[Collected data]
____
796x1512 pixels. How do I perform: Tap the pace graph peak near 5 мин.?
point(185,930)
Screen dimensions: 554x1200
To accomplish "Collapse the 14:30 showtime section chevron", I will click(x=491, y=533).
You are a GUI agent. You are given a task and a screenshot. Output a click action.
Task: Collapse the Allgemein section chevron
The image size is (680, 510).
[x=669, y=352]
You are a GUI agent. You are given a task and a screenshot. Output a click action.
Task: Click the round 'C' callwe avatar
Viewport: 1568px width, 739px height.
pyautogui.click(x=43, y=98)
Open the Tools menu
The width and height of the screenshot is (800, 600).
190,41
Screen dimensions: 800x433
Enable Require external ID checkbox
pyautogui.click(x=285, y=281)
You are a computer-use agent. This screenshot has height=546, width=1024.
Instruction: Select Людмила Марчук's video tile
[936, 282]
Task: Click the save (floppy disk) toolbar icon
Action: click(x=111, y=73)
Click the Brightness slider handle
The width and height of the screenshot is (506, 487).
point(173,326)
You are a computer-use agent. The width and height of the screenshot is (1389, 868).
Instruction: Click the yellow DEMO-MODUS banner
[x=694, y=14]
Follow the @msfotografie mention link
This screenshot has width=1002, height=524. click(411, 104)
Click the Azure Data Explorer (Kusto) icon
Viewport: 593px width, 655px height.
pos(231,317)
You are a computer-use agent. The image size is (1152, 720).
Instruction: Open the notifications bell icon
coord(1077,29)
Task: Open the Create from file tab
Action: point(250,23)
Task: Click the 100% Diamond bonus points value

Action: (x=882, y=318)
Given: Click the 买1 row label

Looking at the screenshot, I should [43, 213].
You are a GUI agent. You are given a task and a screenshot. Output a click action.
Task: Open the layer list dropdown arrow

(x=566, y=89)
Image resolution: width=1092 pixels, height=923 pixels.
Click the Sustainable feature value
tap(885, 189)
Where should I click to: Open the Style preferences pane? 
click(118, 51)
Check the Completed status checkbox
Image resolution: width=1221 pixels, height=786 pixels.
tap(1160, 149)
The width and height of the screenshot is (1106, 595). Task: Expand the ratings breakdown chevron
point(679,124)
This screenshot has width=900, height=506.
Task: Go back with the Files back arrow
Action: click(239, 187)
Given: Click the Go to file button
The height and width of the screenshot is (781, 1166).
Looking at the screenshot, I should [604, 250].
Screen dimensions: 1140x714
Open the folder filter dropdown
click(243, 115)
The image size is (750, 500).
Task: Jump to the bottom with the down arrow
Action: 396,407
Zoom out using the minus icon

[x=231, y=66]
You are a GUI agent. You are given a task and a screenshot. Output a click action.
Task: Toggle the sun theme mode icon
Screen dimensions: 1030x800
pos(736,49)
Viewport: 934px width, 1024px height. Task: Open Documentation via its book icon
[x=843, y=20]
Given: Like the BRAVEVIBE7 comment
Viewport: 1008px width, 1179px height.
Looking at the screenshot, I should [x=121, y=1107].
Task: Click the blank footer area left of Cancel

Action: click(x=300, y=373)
____
Take the entries above and return only the lines from the one with "Instruction: Click the" to the one with "Screen dimensions: 1140x714", both included, unchanged.

▶ [Task response]
Instruction: Click the yellow DEMO-MODUS banner
[x=694, y=14]
Follow the @msfotografie mention link
This screenshot has width=1002, height=524. click(411, 104)
Click the Azure Data Explorer (Kusto) icon
Viewport: 593px width, 655px height.
pos(231,317)
You are a computer-use agent. The image size is (1152, 720).
Instruction: Open the notifications bell icon
coord(1077,29)
Task: Open the Create from file tab
Action: point(250,23)
Task: Click the 100% Diamond bonus points value

Action: (x=882, y=318)
Given: Click the 买1 row label

Looking at the screenshot, I should [43, 213].
You are a GUI agent. You are given a task and a screenshot. Output a click action.
Task: Open the layer list dropdown arrow

(x=566, y=89)
Image resolution: width=1092 pixels, height=923 pixels.
Click the Sustainable feature value
tap(885, 189)
Where should I click to: Open the Style preferences pane? 
click(118, 51)
Check the Completed status checkbox
Image resolution: width=1221 pixels, height=786 pixels.
tap(1160, 149)
The width and height of the screenshot is (1106, 595). Task: Expand the ratings breakdown chevron
point(679,124)
This screenshot has width=900, height=506.
Task: Go back with the Files back arrow
Action: click(239, 187)
Given: Click the Go to file button
The height and width of the screenshot is (781, 1166).
Looking at the screenshot, I should [604, 250].
Screen dimensions: 1140x714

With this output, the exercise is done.